▶ Action item: Leave out every picture, and restate word for word only the lines from the one containing "Instruction: Choose the" through the end of the material.

:: Data provided ::

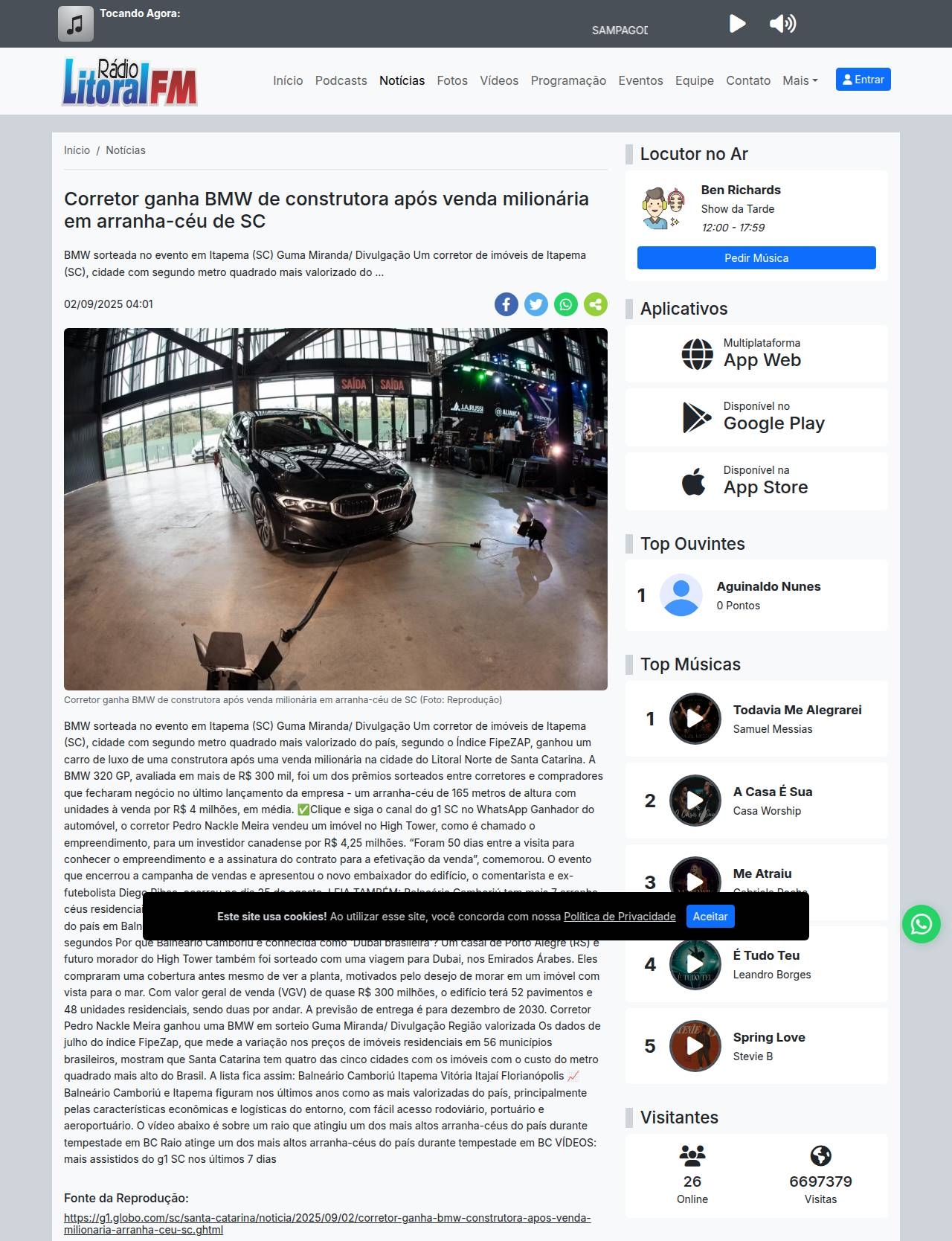Open the App Store app link
The width and height of the screenshot is (952, 1241).
point(756,481)
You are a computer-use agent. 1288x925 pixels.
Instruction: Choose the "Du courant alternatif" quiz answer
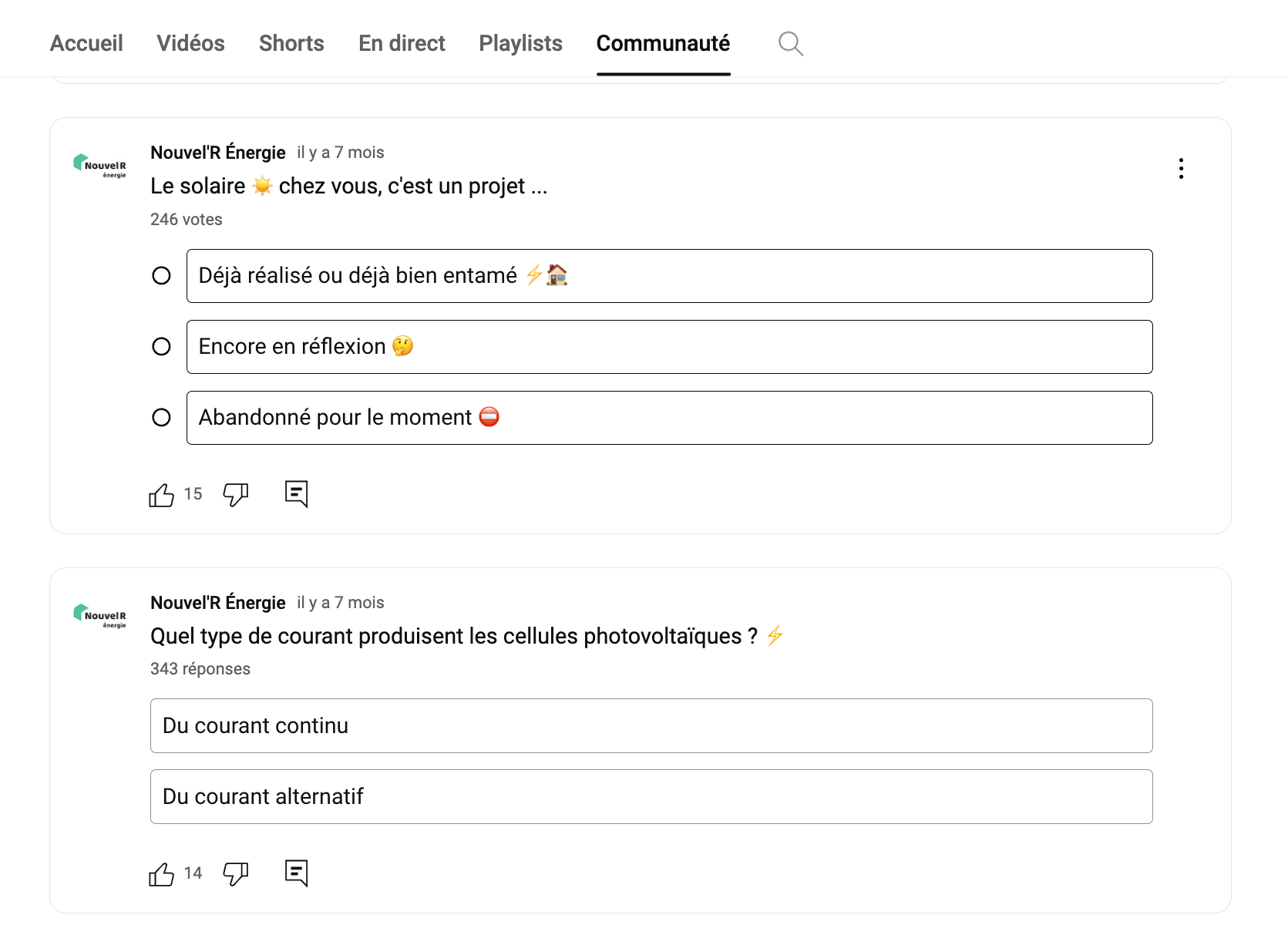(x=651, y=797)
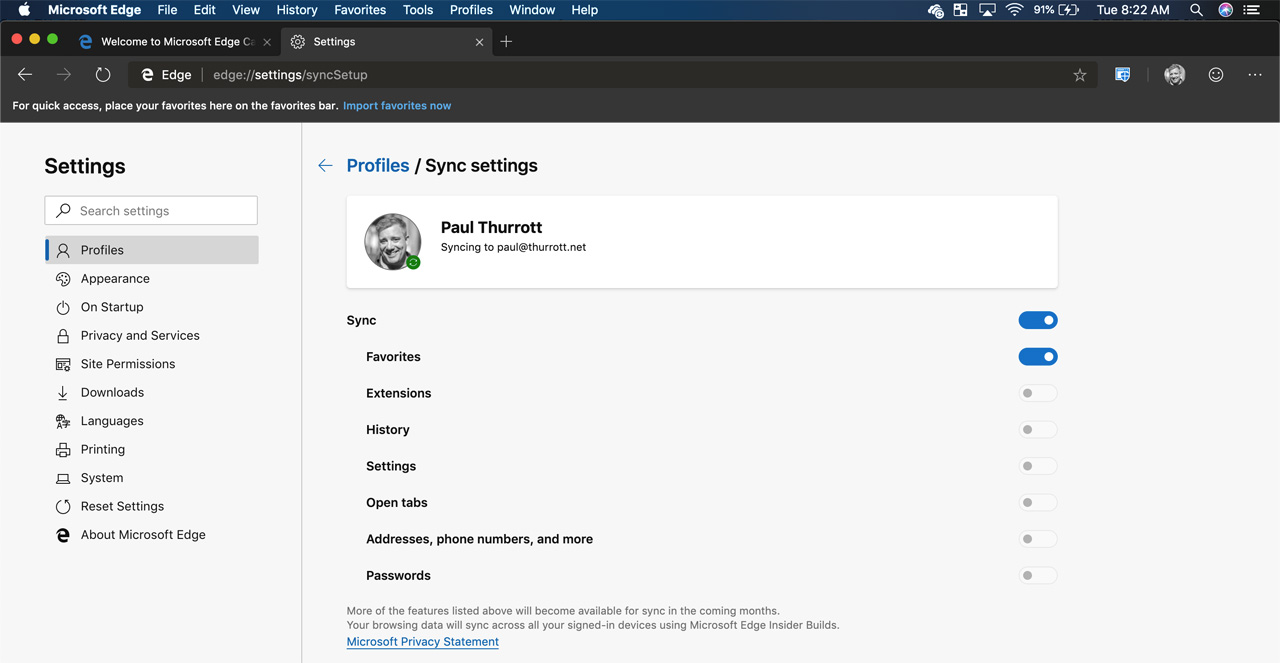This screenshot has height=663, width=1280.
Task: Click Import favorites now link
Action: click(x=397, y=106)
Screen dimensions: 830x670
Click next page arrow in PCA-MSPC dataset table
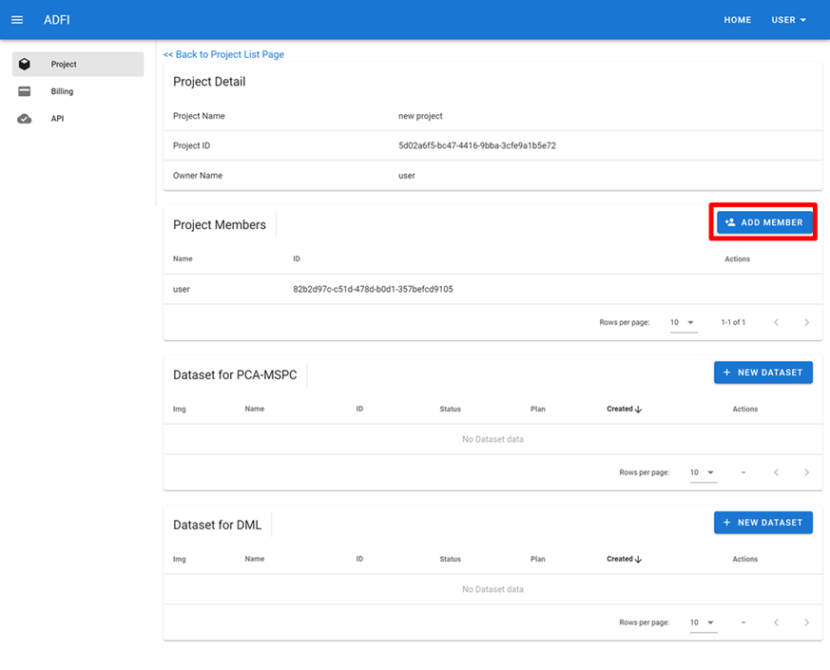coord(806,473)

:::

▶ Task output:
Instruction: Choose the "Du courant alternatif" quiz answer
(x=651, y=797)
This screenshot has height=663, width=1280.
Task: Click Import favorites now link
Action: click(x=397, y=106)
Screen dimensions: 830x670
Click next page arrow in PCA-MSPC dataset table
coord(806,473)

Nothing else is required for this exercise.